Please set down the lines of the listing exactly, from its first line to the line with "Image resolution: width=868", leaving the pictures out.

──────── GIVEN DATA

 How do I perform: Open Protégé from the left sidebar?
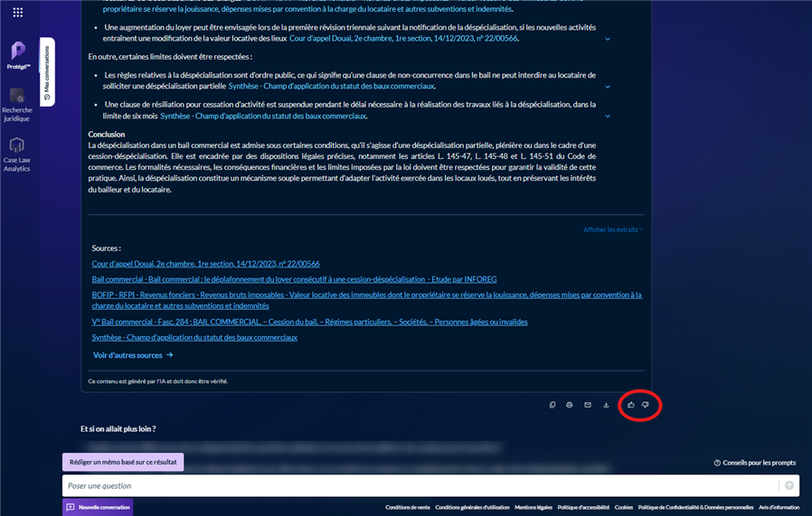(18, 54)
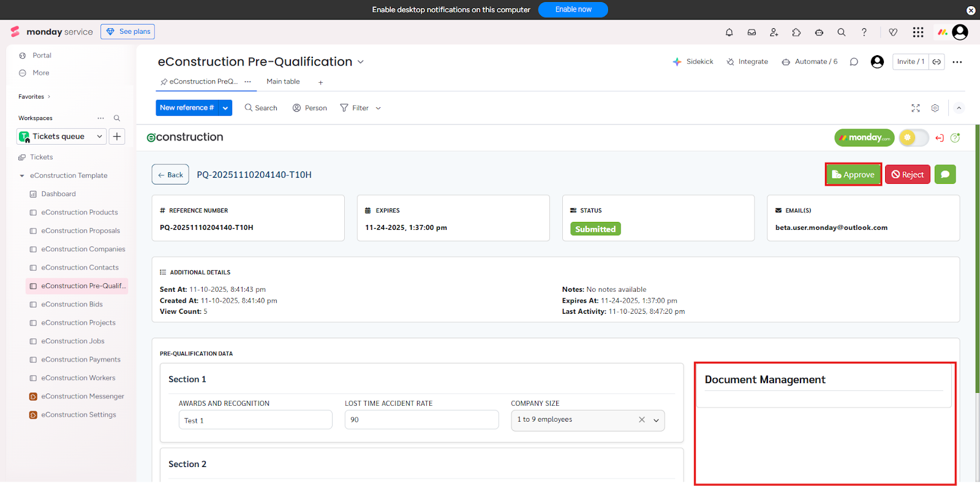Clear the Company Size selection
The image size is (980, 486).
642,420
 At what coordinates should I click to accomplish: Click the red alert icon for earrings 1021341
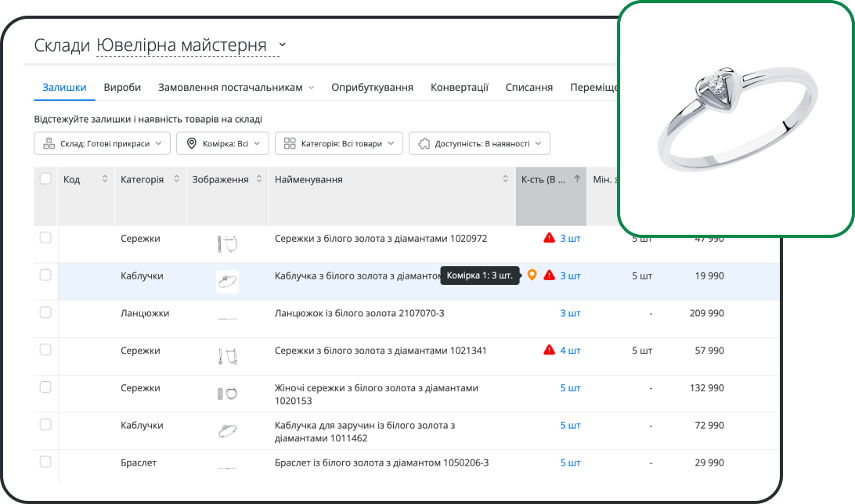(549, 350)
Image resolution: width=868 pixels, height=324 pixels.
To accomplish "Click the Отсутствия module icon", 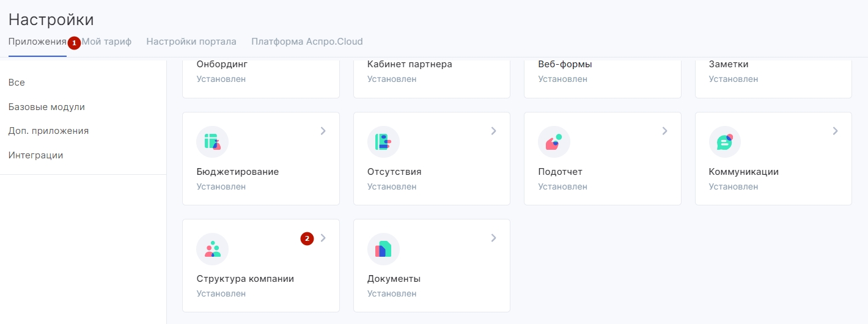I will [x=383, y=142].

────────────────

§ **ANSWER SECTION**
 How do I perform: Open Protégé from the left sidebar?
(18, 54)
Clear the Company Size selection
The image size is (980, 486).
642,420
 At what coordinates should I click to accomplish: Click the red alert icon for earrings 1021341
(549, 350)
Image resolution: width=868 pixels, height=324 pixels.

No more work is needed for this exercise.